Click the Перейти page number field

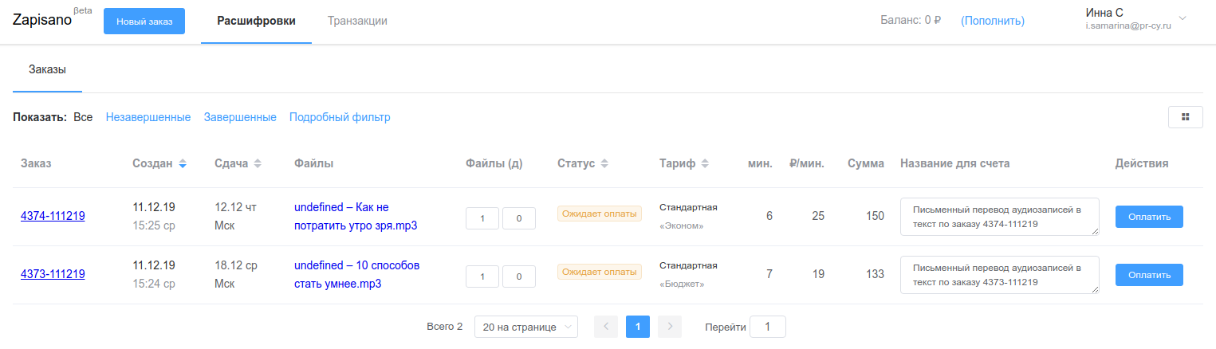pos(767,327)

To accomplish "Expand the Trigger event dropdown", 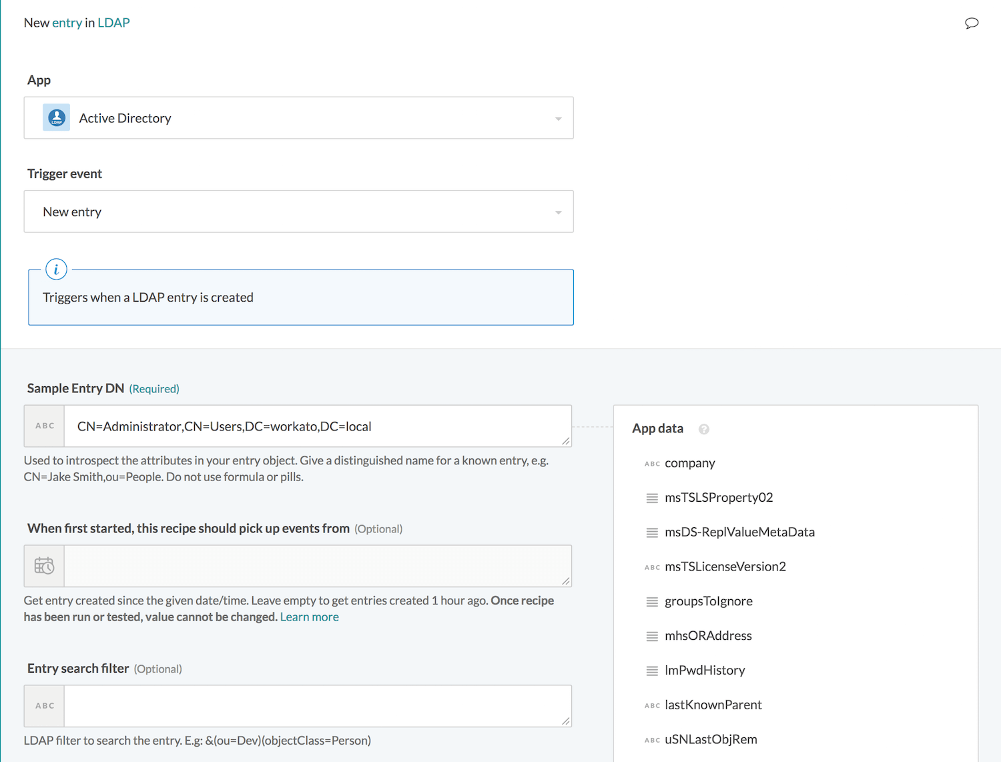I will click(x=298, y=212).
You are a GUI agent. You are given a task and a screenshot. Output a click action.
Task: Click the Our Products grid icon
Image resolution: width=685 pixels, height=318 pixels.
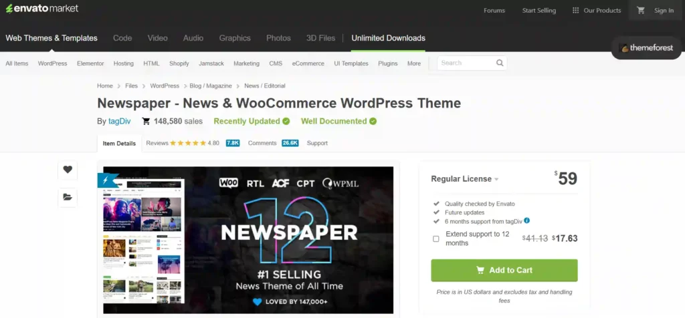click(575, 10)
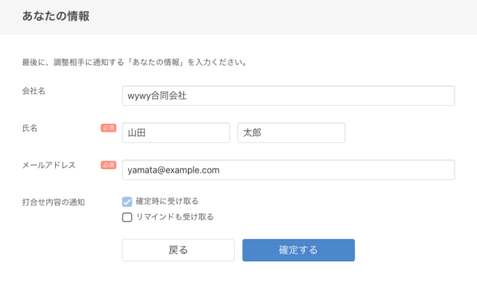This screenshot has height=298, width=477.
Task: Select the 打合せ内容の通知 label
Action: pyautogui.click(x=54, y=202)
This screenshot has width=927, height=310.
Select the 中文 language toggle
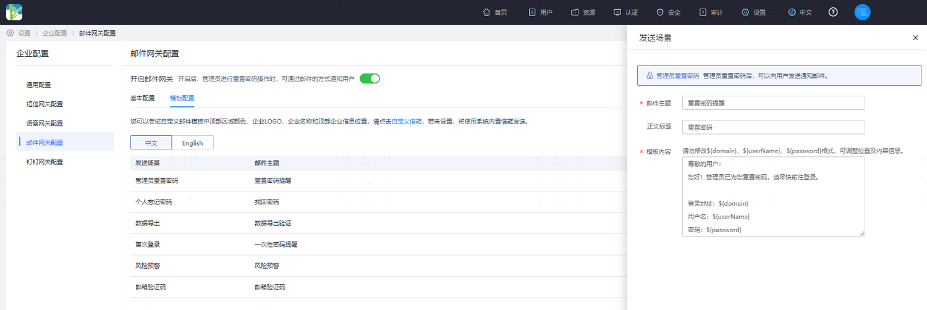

========

Only the lines from the one with "Image resolution: width=685" through the final line of the entries above should be transcribed, exactly and without pictures.

Image resolution: width=685 pixels, height=318 pixels.
click(575, 10)
This screenshot has height=298, width=477.
Task: Select the 打合せ内容の通知 label
Action: pyautogui.click(x=54, y=202)
This screenshot has width=927, height=310.
Select the 中文 language toggle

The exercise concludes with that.